Goal of the exercise:
Reproduce verbatim every line of the records, beginning with the line containing "Collapse the CUSTOMERS table node" and continuing through the end of the records, both ends included. Omit the pictures from your answer.

%%

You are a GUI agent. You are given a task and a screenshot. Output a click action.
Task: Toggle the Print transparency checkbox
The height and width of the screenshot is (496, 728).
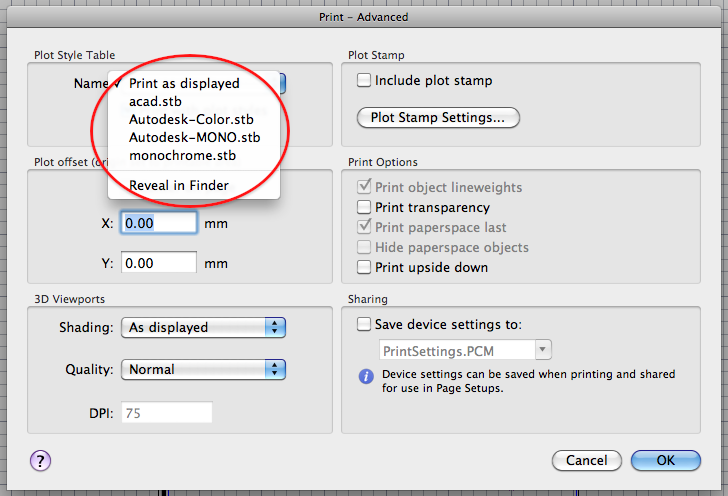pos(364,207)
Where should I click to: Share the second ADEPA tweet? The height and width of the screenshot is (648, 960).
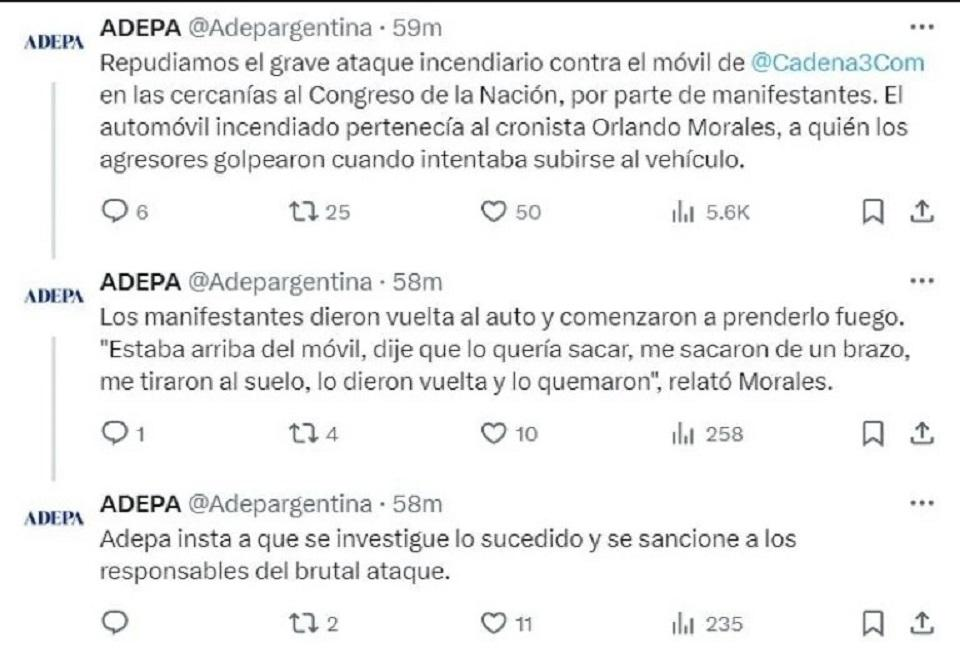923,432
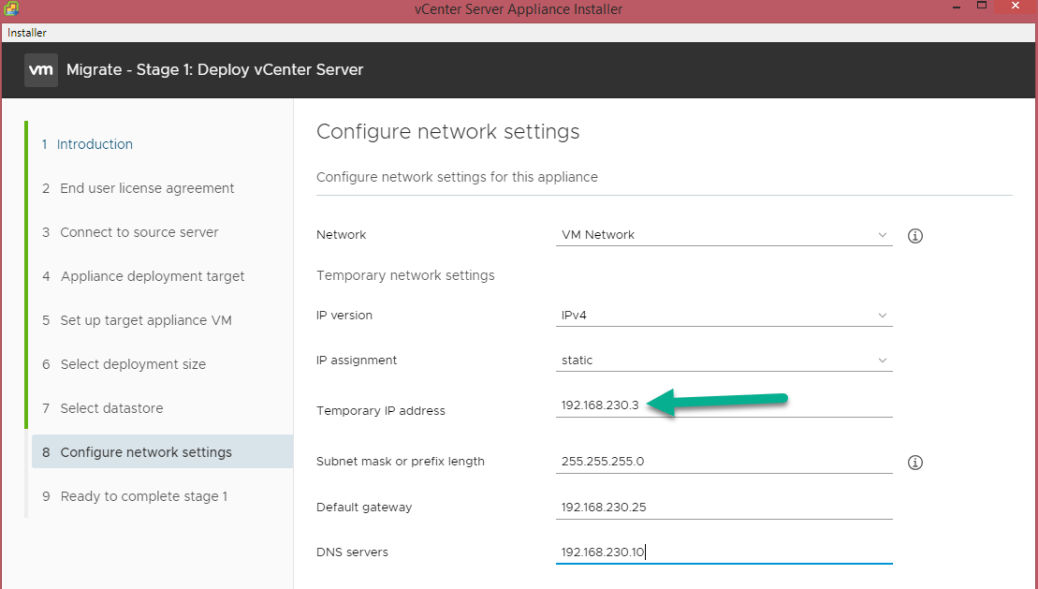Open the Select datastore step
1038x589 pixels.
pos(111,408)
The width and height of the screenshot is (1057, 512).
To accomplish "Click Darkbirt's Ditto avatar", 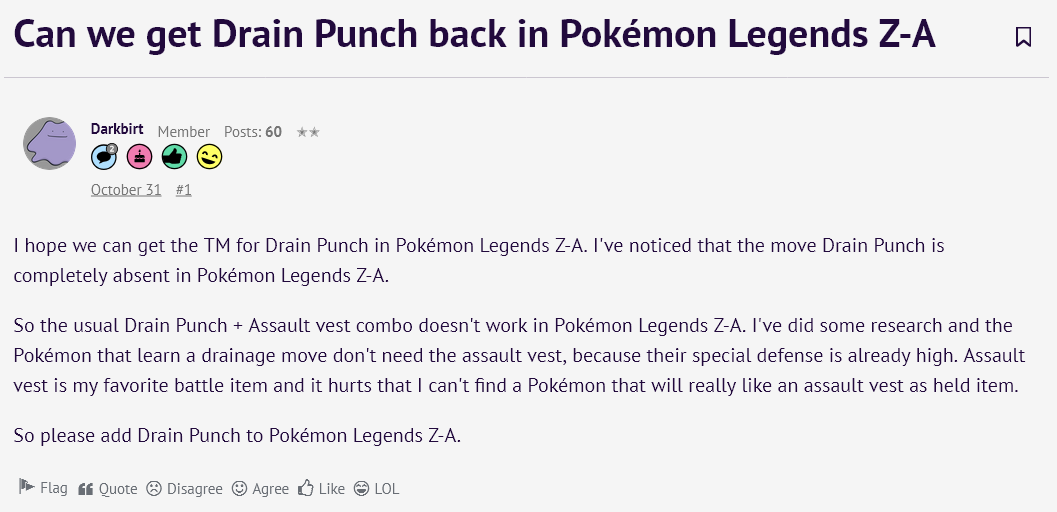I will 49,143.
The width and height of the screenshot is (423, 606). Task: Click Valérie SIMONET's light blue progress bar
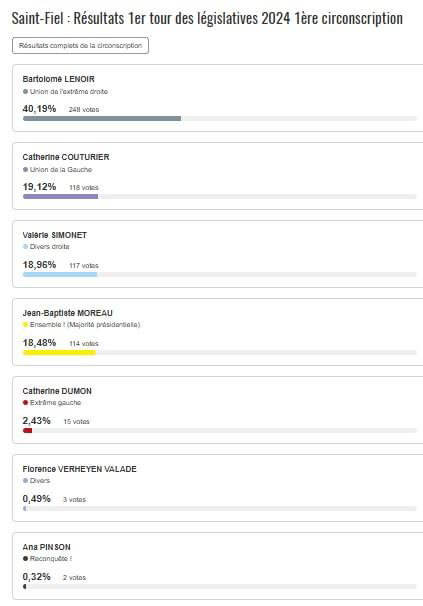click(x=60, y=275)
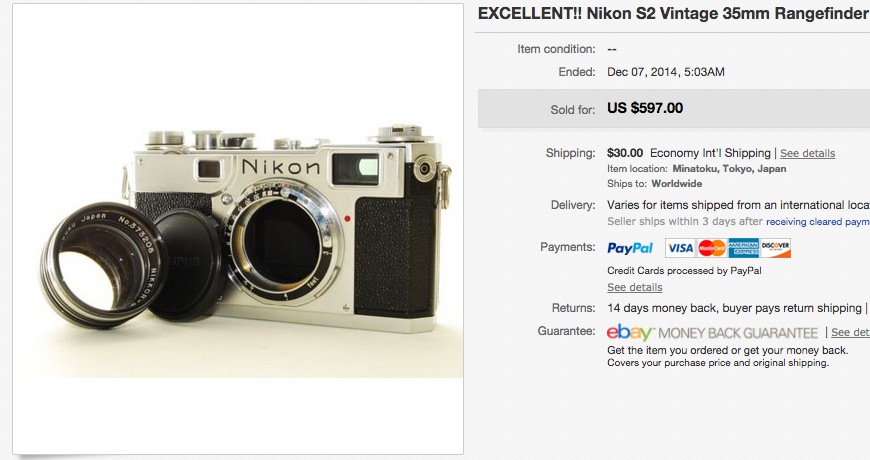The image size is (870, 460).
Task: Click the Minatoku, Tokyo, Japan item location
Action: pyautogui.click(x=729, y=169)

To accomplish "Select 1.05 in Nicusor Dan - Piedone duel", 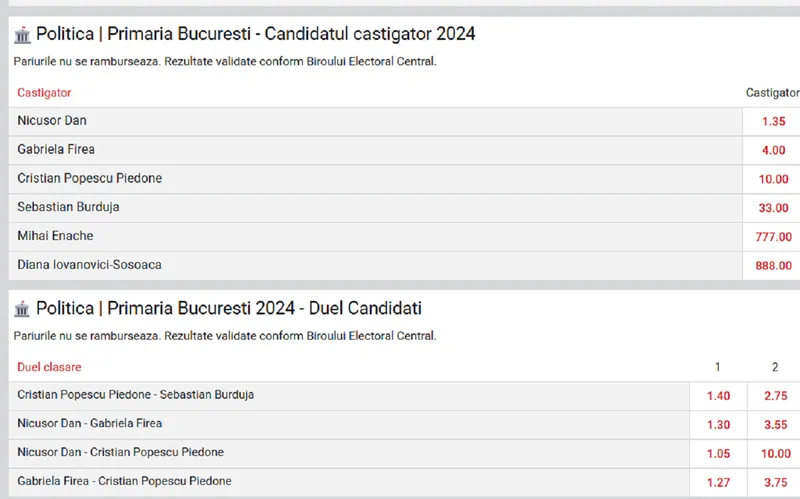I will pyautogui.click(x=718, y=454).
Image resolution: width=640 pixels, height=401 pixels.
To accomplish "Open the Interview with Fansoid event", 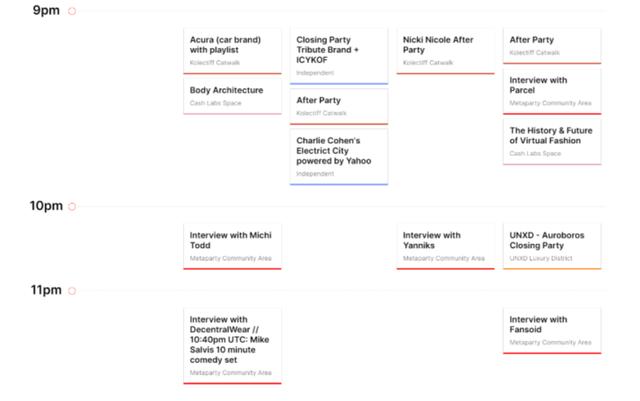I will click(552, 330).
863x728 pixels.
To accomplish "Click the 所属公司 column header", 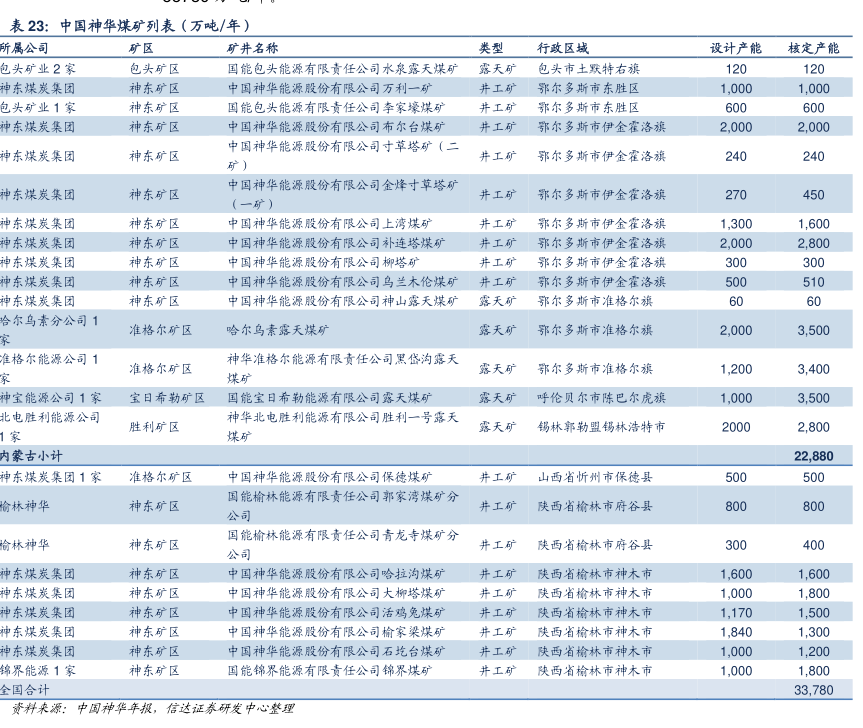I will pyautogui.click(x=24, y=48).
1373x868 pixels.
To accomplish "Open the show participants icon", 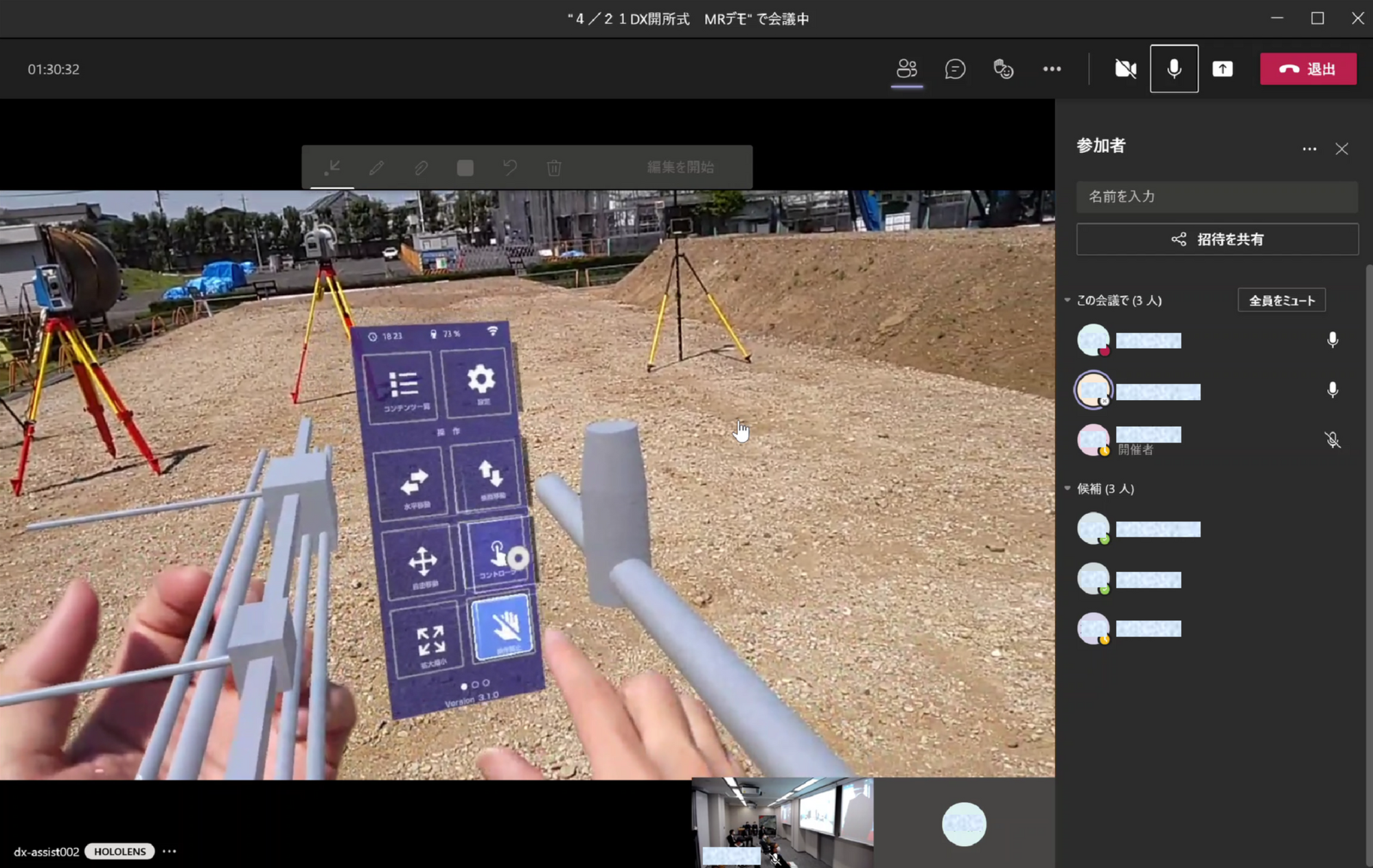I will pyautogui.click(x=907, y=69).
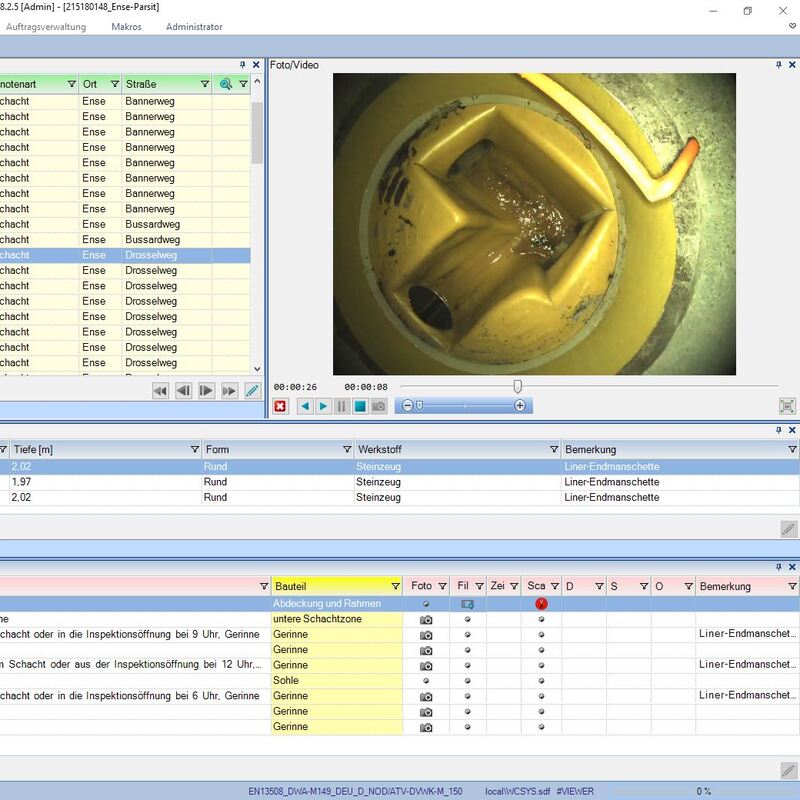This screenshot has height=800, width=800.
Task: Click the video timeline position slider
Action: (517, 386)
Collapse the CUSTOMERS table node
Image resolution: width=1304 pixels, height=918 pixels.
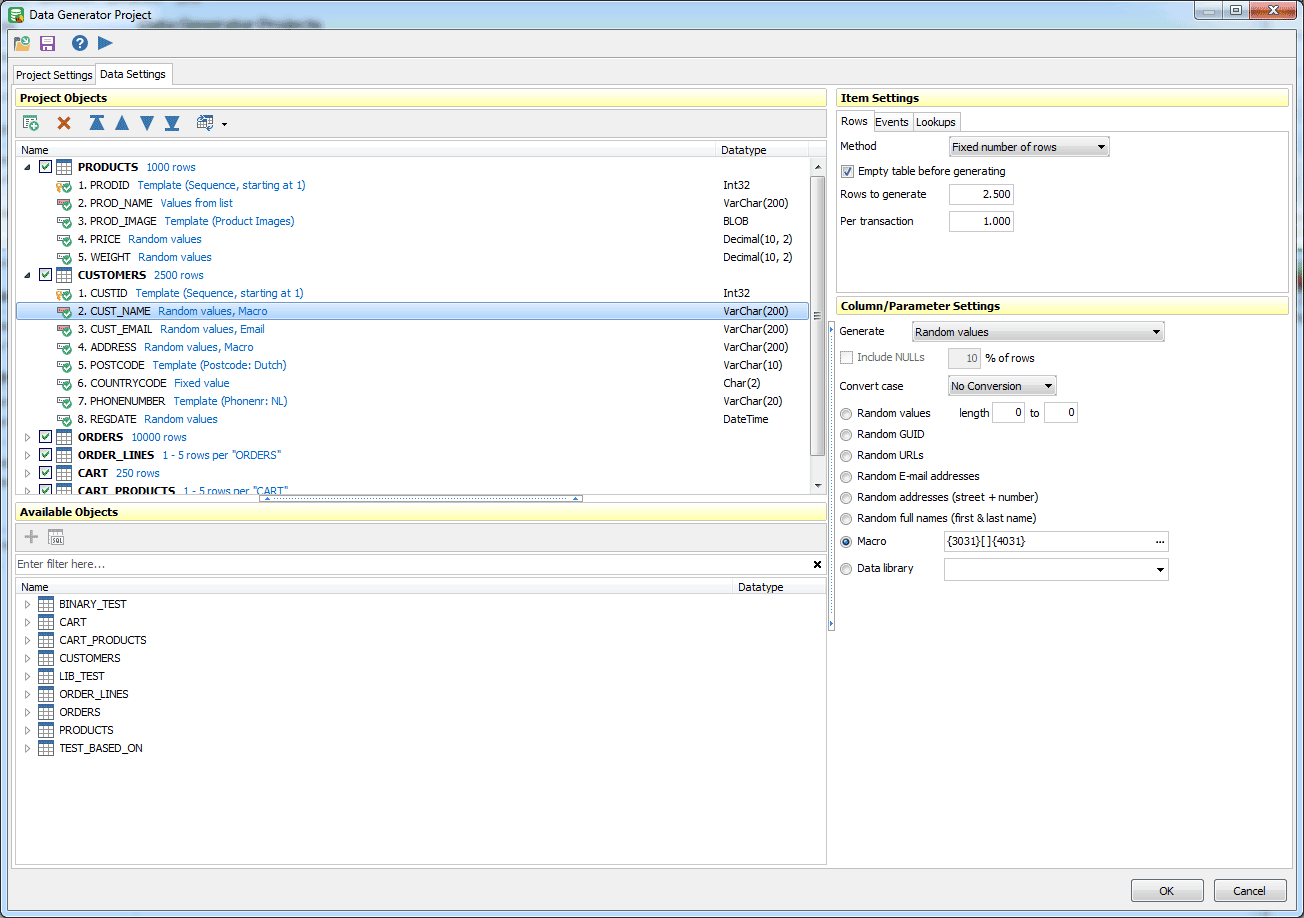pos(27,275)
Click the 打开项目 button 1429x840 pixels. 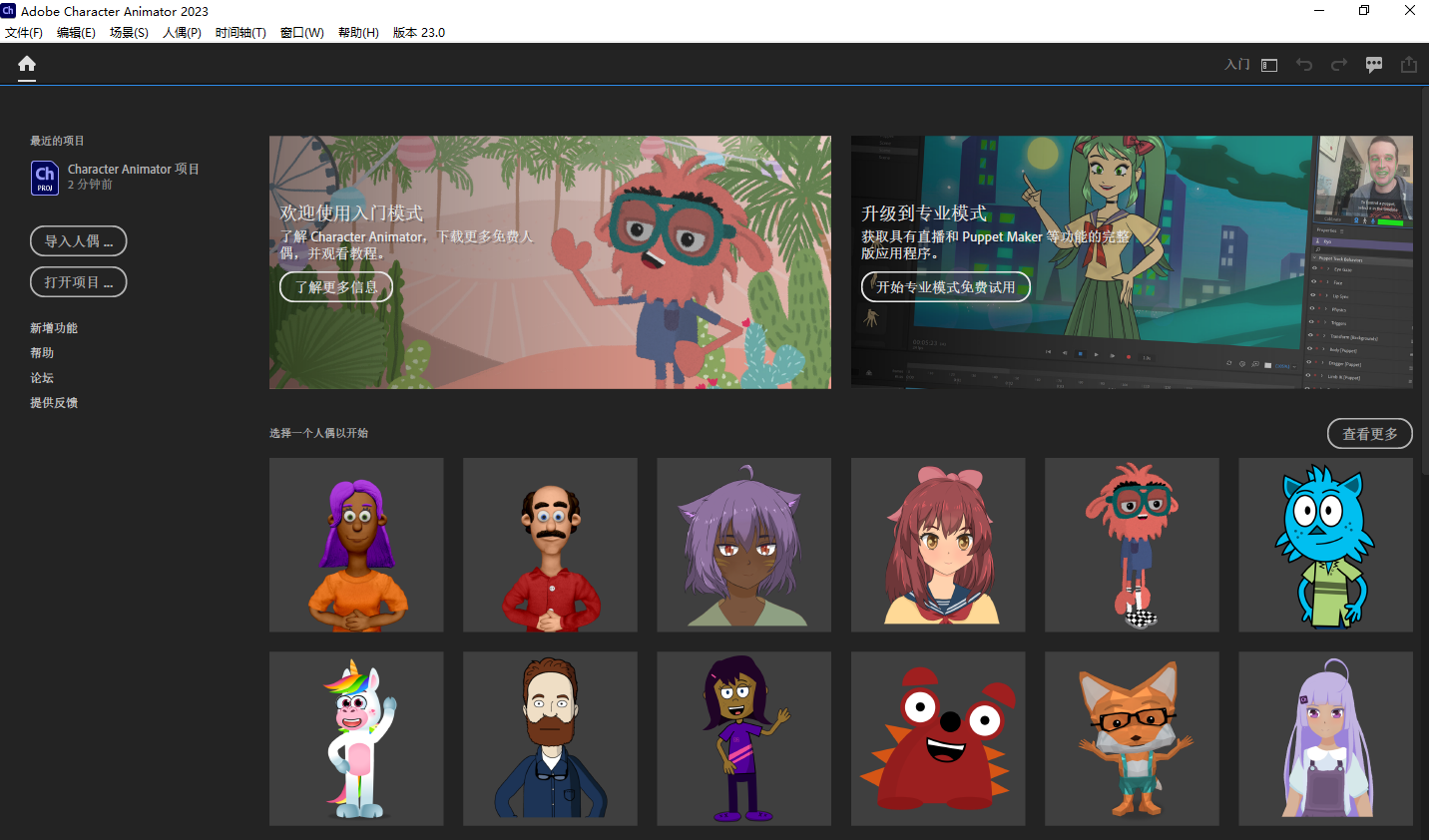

%%

Final answer:
Collapse the CUSTOMERS table node
Image resolution: width=1304 pixels, height=918 pixels.
pos(27,275)
Click the 打开项目 button 1429x840 pixels. 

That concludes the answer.